1990'lardan günümüze değişmeyen ve özellikle son aylarda daha olgun meyvelerini veren bundan sonrası içinde yeni işbirliği alanları geliştiren İran ve Ermenistan'ın bu ilişkilerini bugün niye yazdık?
Bilindiği gibi, Türkiye ABD ile ilgili politikalarında, özellikle Ermeni iddialarına karşı Yahudi lobisine dayanmakta, bu konuda önemli bir bütçe de ayırmaktadır. Bununla beraber, Türkiye'nin İran'la yaptığı son anlaşmalar üzerine Yahudi lobisinin Türkiye'ye darıldığı, bu yüzden de Ermenileri destekler bir tavır içine girdiği iddia edilmektedir. Peki, Türkiye'ye karşı Ermenileri destekleyen Yahudi lobisi Ermenistan'ın İran'la olan çok daha ileri düzeydeki ilişkilerinden haberi yok mu acaba?
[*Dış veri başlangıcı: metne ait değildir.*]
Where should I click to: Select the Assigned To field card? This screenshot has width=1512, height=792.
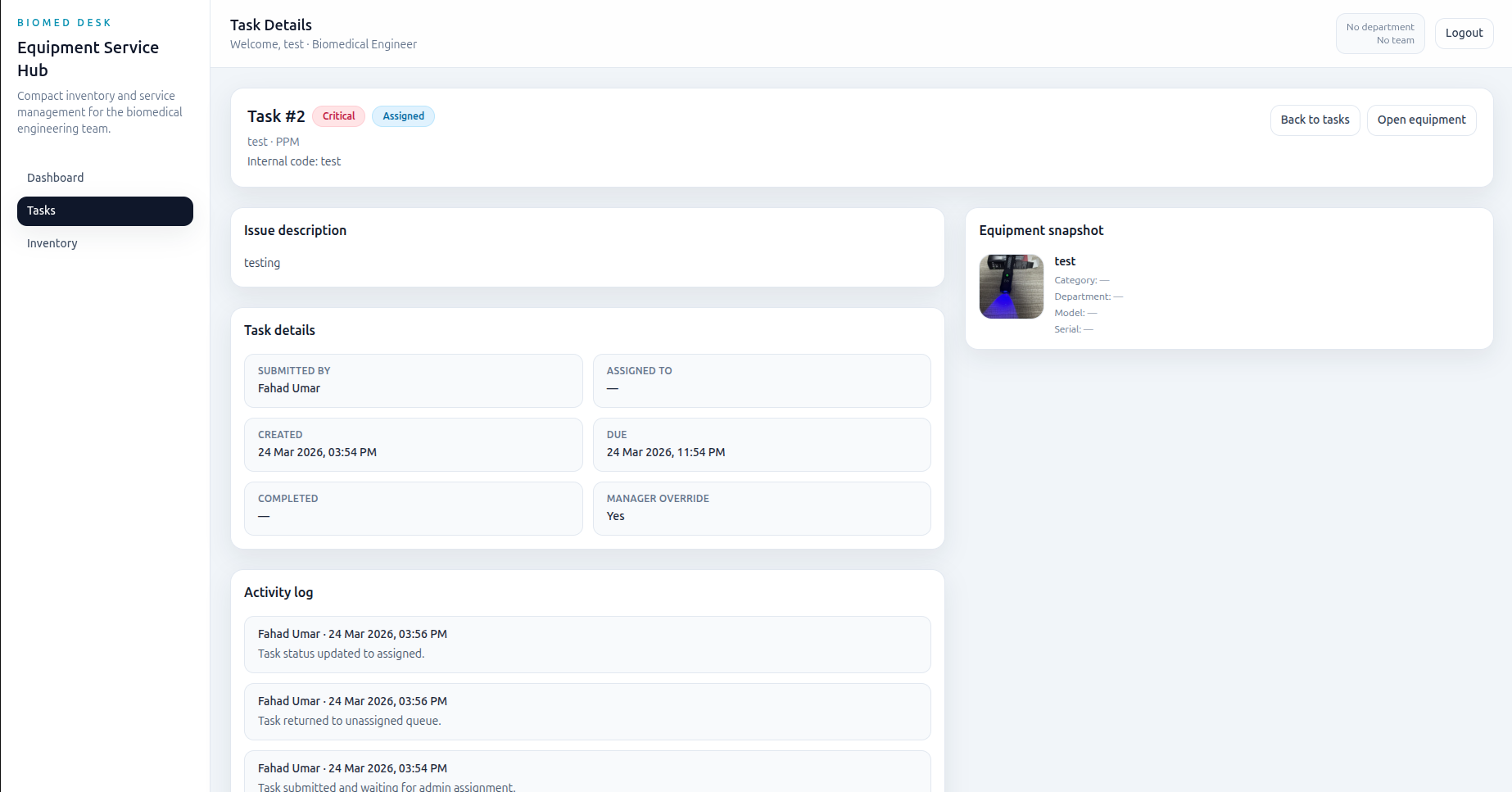(x=762, y=381)
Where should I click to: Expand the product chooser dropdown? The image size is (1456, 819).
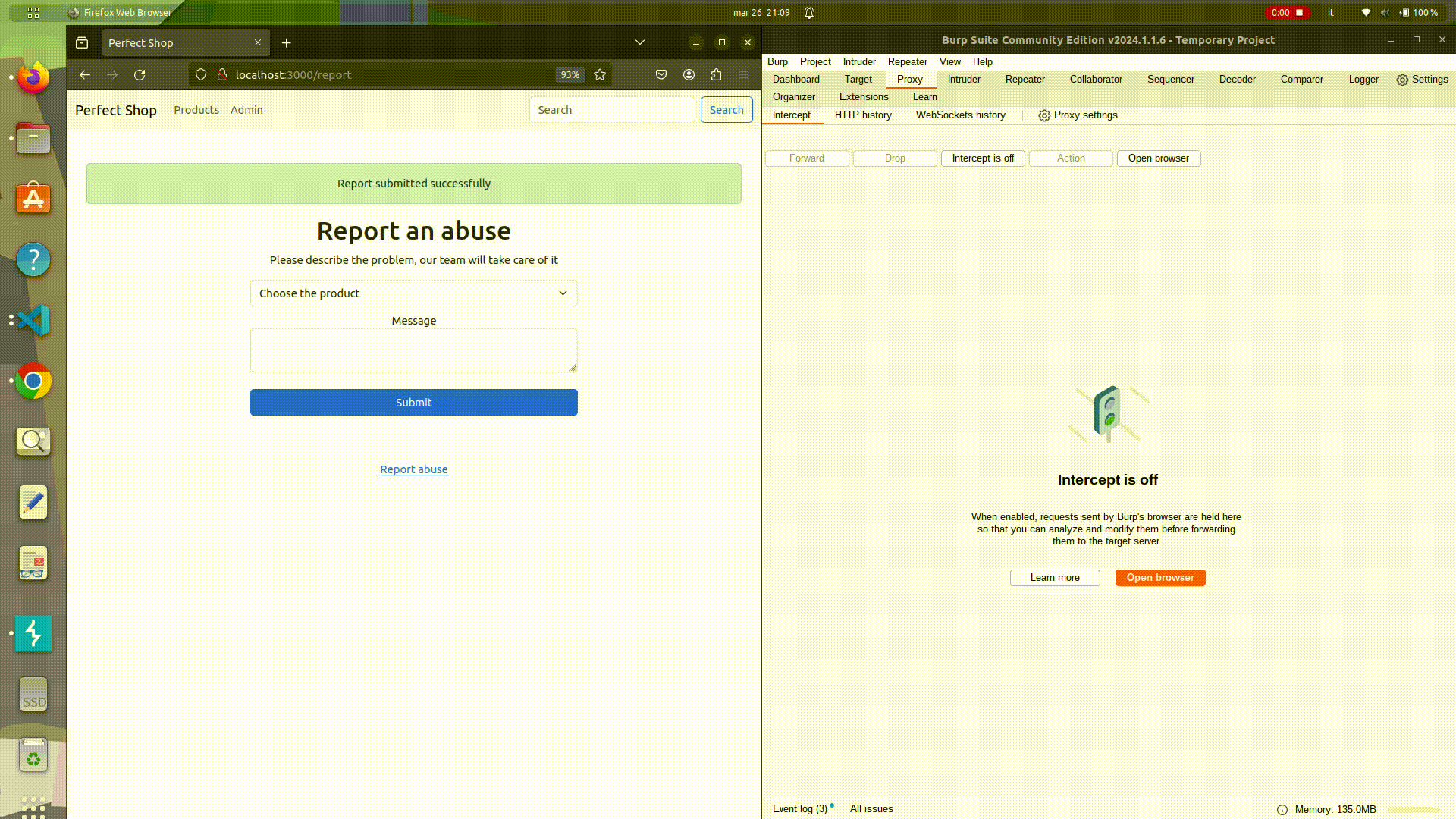tap(413, 292)
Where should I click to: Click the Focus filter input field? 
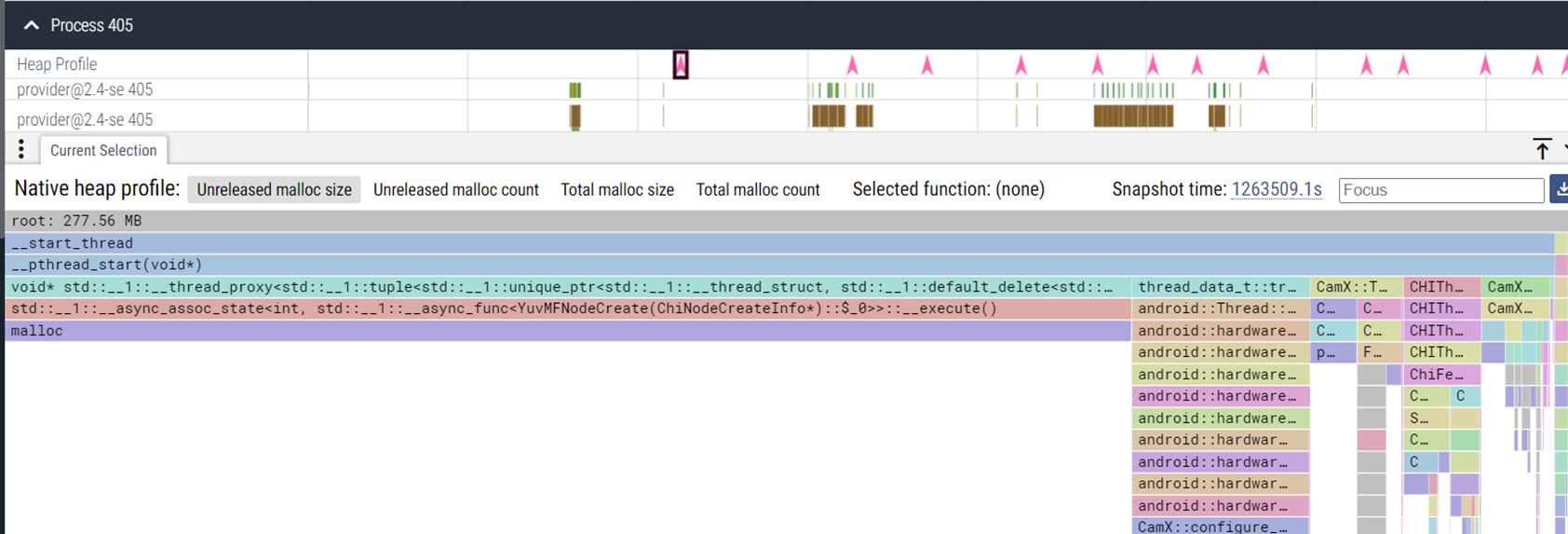(1440, 190)
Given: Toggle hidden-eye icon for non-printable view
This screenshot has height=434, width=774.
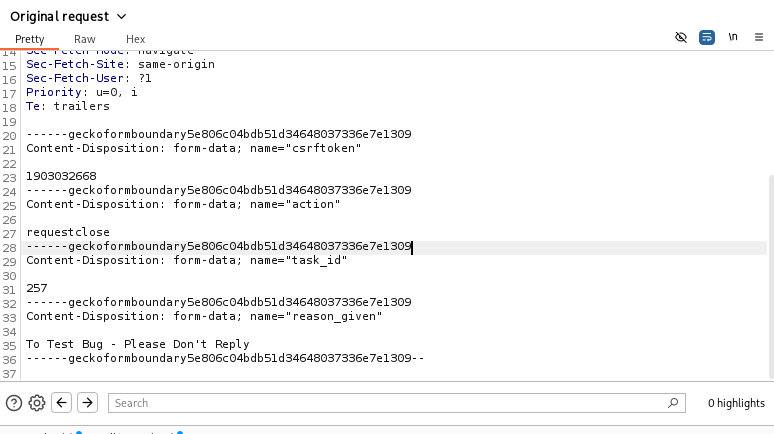Looking at the screenshot, I should tap(681, 37).
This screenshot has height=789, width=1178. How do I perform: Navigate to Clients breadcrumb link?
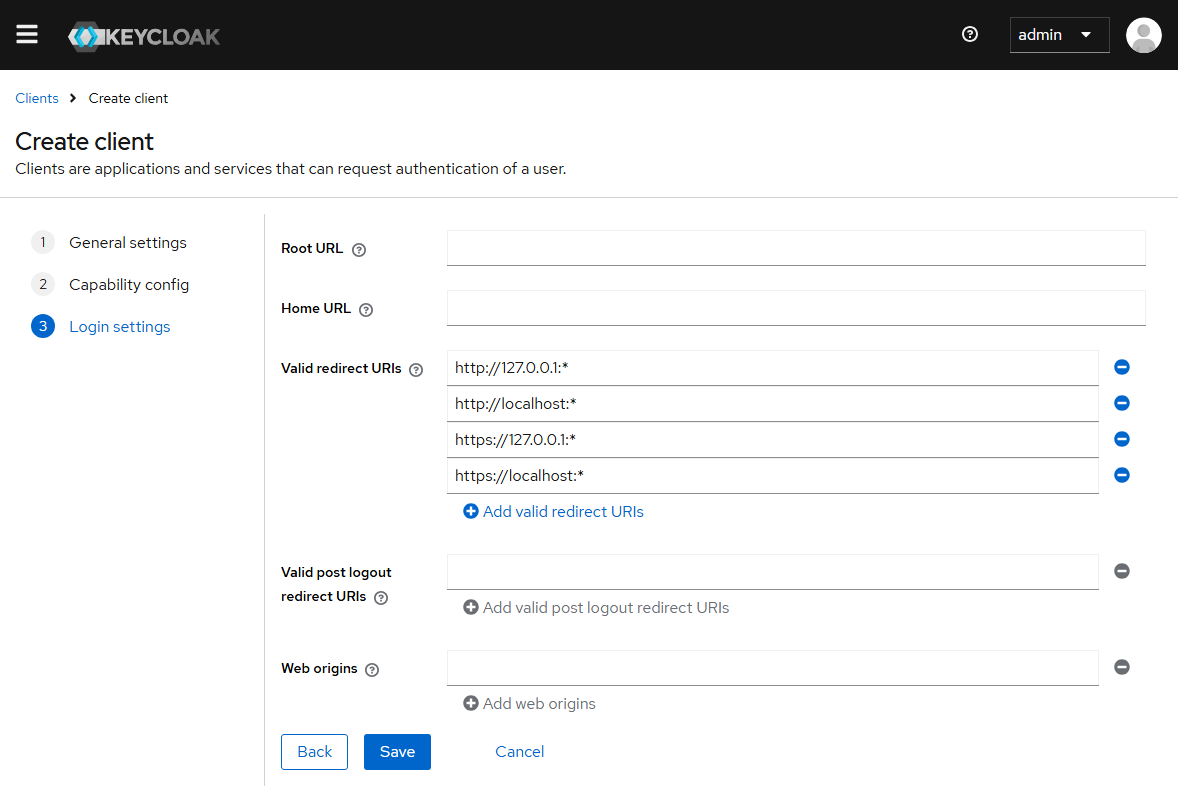(x=37, y=98)
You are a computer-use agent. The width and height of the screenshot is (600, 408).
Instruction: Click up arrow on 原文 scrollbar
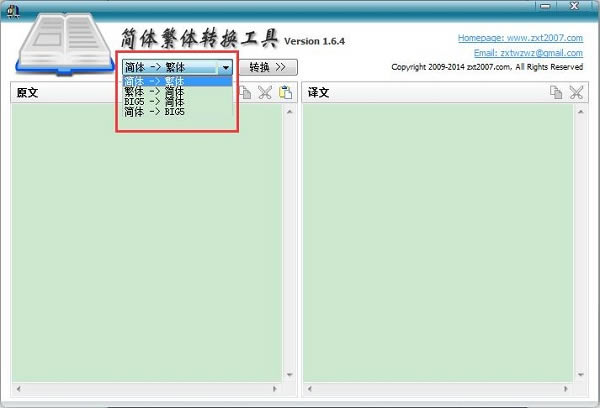coord(290,111)
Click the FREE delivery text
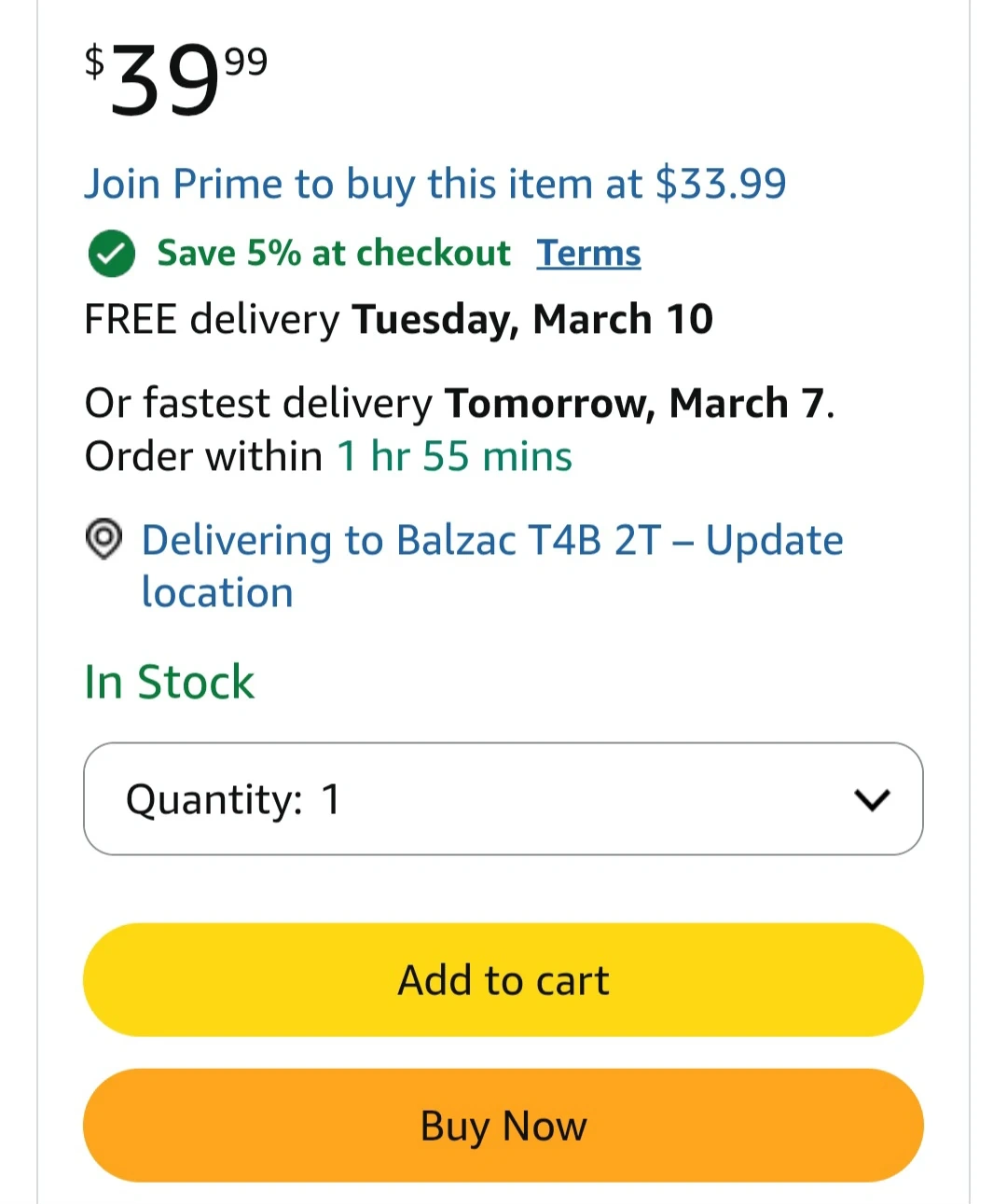This screenshot has height=1204, width=1007. tap(211, 320)
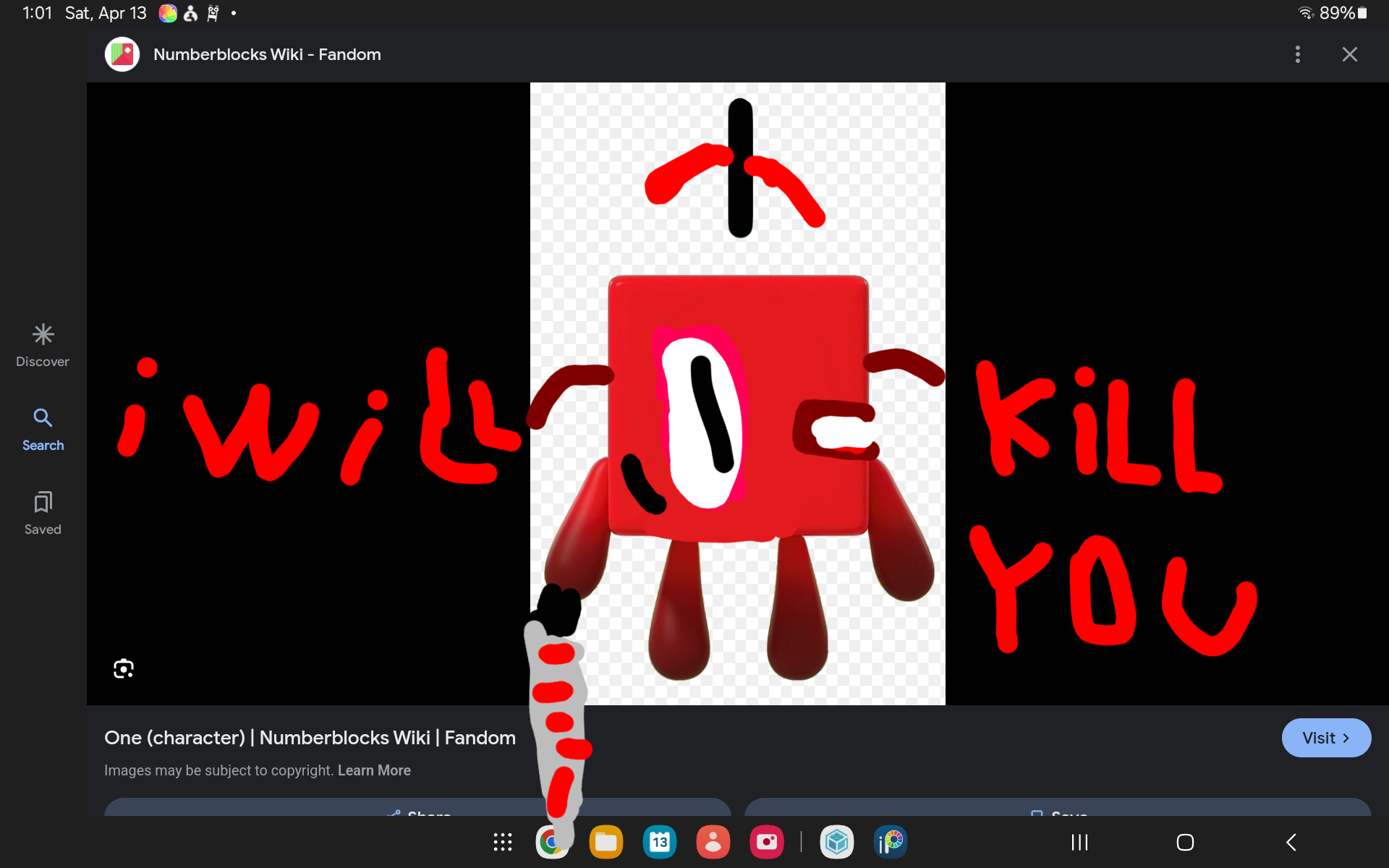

Anadolu'da bir söz vardır: El elin eşeğini türkü söyleyerek arar. En temel konuları kendi vatandaşınıza, kendi araştırmacılarınıza, kendi diplomatlarınıza, dolayısıyla kendi insanınıza değil de başkalarına bırakırsanız, geleceğiniz nokta budur. Elbette etkili ve güçlü kesimlerle iyi ilişkiler kurmak gerek. Ancak bu hayati konularda, 70 milyonluk bu ülkenin, yurt içi ve dışındaki gerçek gücünü görerek, akıllı, planlı gerektiğinde başkalarına yaptığı gibi kesenin ağzını açarak yapacakları yok mu acaba? Ermeni iddiaları yarım asra yaklaştığı halde bu konuda uzun vadeli bir plan yapılması gerekmez miydi? Bütün eğitim sistemi, propaganda ve yayın imkânlarının birlikte kullanılacağı master plan için neyi bekliyoruz. Tasarılar gündeme geldiği zaman koşuşturmak bu ülkeye sadece itibar kaybettirir. ABD'deki Yahudi lobisine karşı İsrail'den yardım isteyerek sorun çözülmez, sadece daha tehlikeli tavizlere yol yapılır.